CAD to GBP Forecast & Outlook
18 Jun 2026 • 00:25 GMT
📊 Forecast snapshot
- Near-term bias: 🔴 Mild downside
- Expected range: 0.5330 – 0.5470
- Dominant driver: 🏦 Central bank policy divergence
- 3-month trend: 🟡 Range-bound, upside bias
Currently, CAD/GBP is trading close to the 90-day average and within a recent stable range, supported by risk-off conditions. The pair is trading near recent highs but remains influenced by the Bank of England’s cautious stance and UK economic contraction signals. Over the next few sessions, the pair may face downward pressure as risk sentiment supports safe-haven currencies, which lessens the appeal of the Canadian Dollar. Near-term conditions suggest the pair could continue consolidating within its recent range.
💸 Transfer implications
- Expats: sending money to the UK may find current conditions less favourable than recent levels if the pair declines.
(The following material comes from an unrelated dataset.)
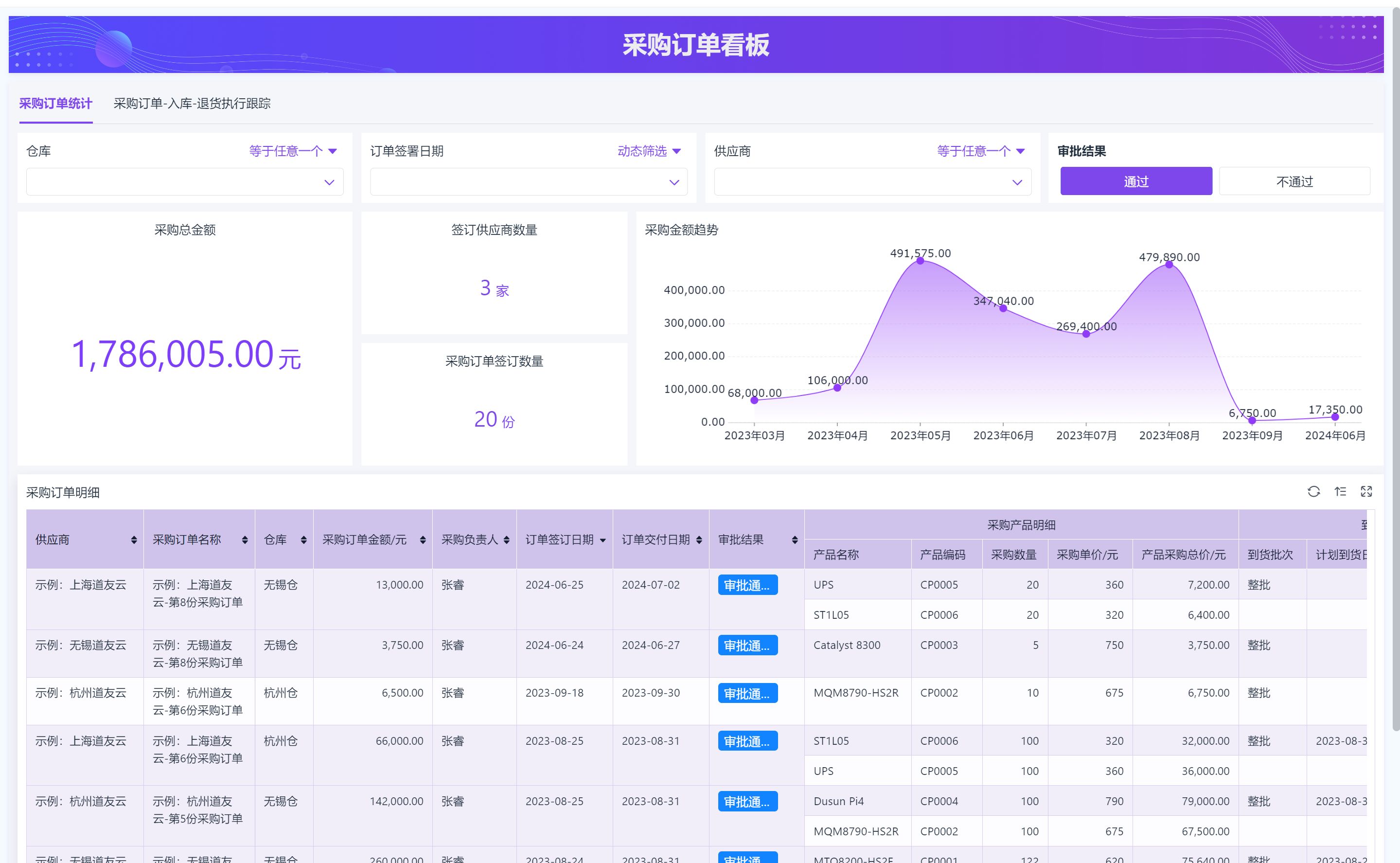Click the fullscreen expand icon of the table
Screen dimensions: 1400x863
pos(1366,491)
- Travellers: buying GBP cash might face slightly less favourable rates if the pair continues to weaken.
- Businesses: paying UK invoices could see UK costs remain supported if the pair stays under pressure.
🧭 Key drivers
- Rate gap: The Bank of Canada holds a neutral stance, while the Bank of England remains cautious but supports a potential rate hike.
- Risk/commodities: Risk-off sentiment is prevalent, pressuring risk-sensitive currencies like CAD.
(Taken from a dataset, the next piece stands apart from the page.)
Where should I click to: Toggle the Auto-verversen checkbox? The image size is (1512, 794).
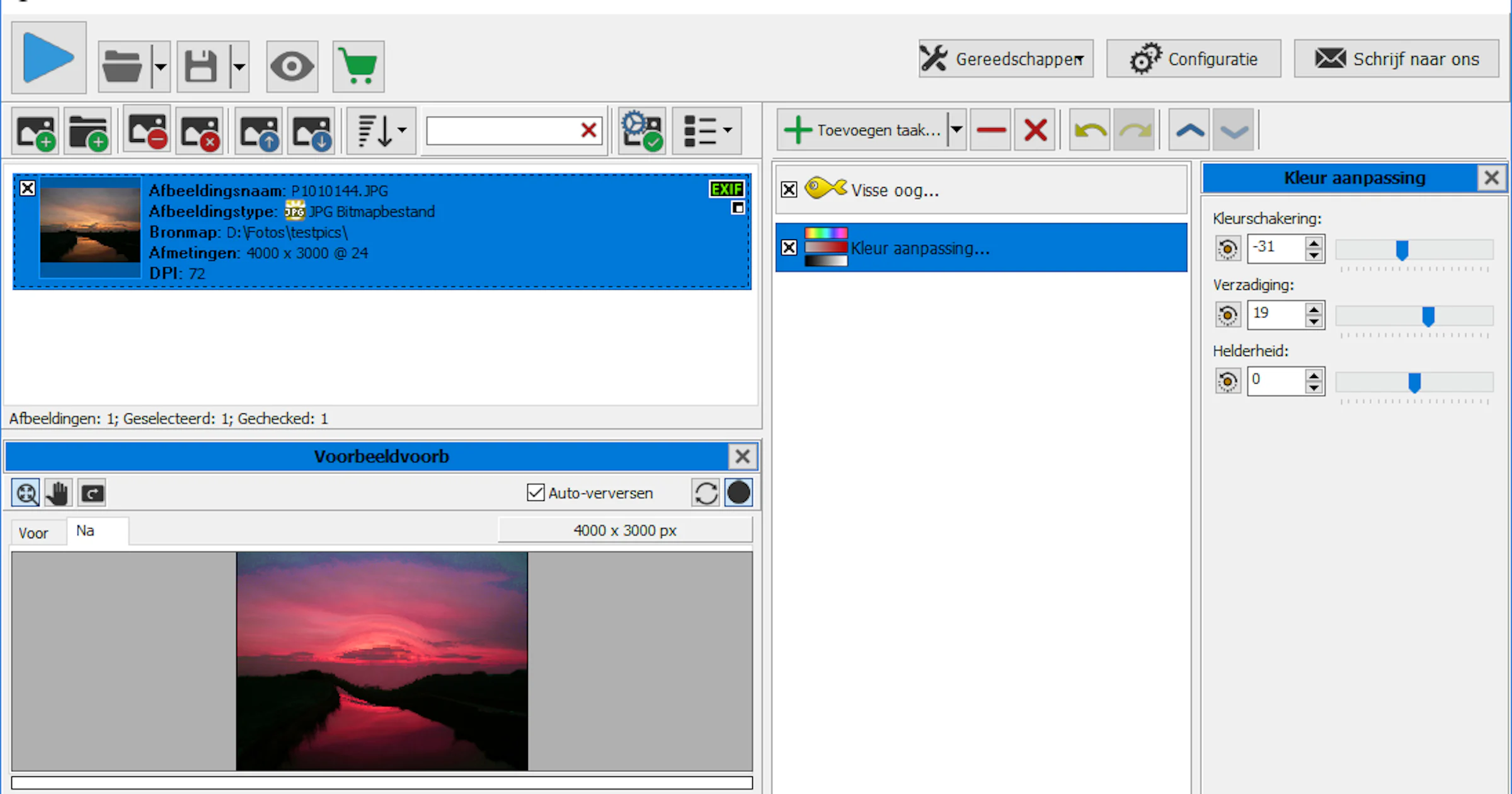click(x=536, y=493)
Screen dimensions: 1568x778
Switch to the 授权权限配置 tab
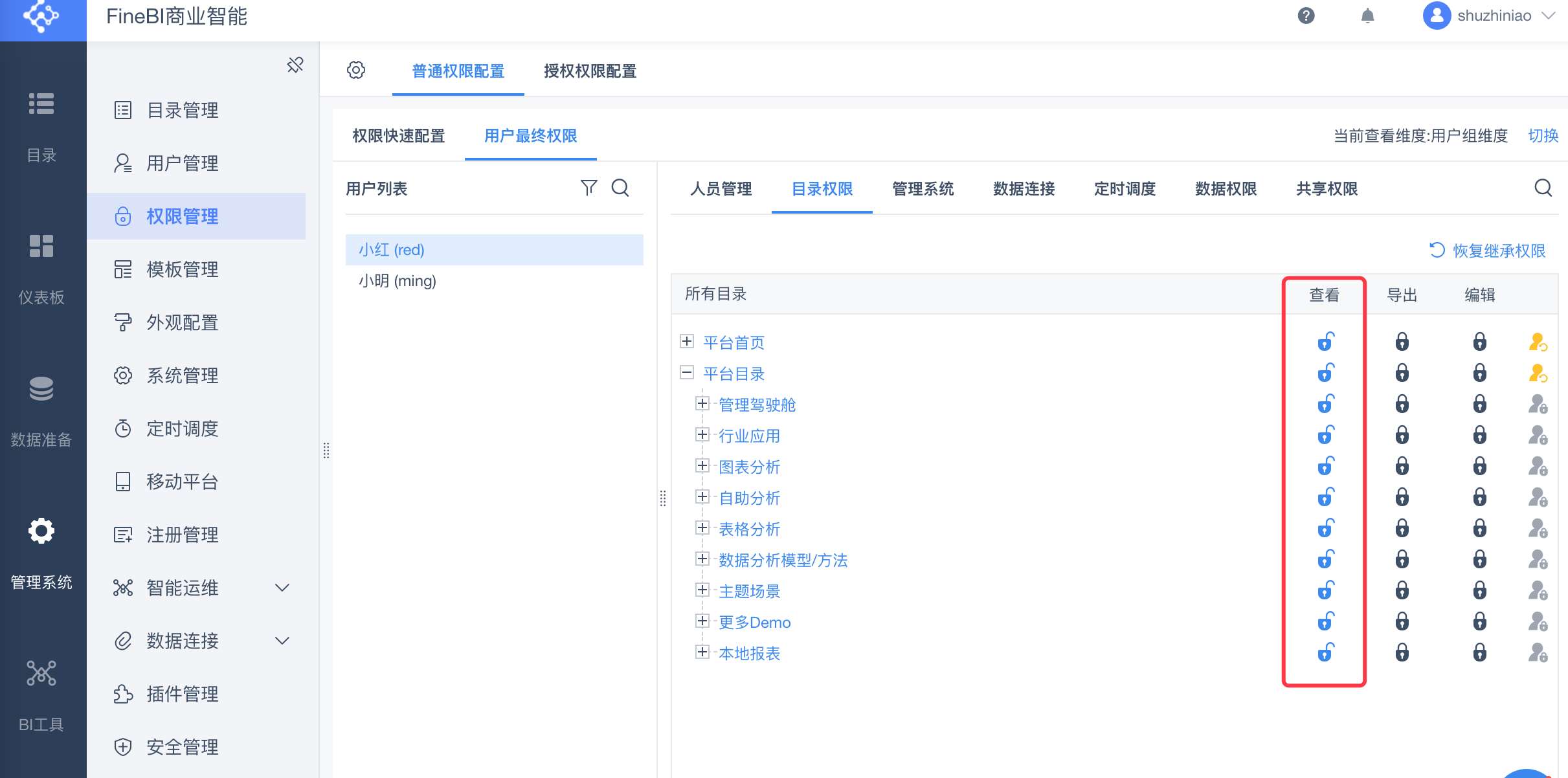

- Global factors: Global risk-off conditions, driven by safe-haven flows, continue to influence FX valuations.
⚠️ What could change it
- Upside risk: A shift to risk-on sentiment or improvement in UK economic data could support the pair.
- Downside risk: An unexpected increase in risk aversion or UK negative economic data could push the pair lower.
BER suggests comparing FX providers as finding lower margins can help offset less favourable exchange rates.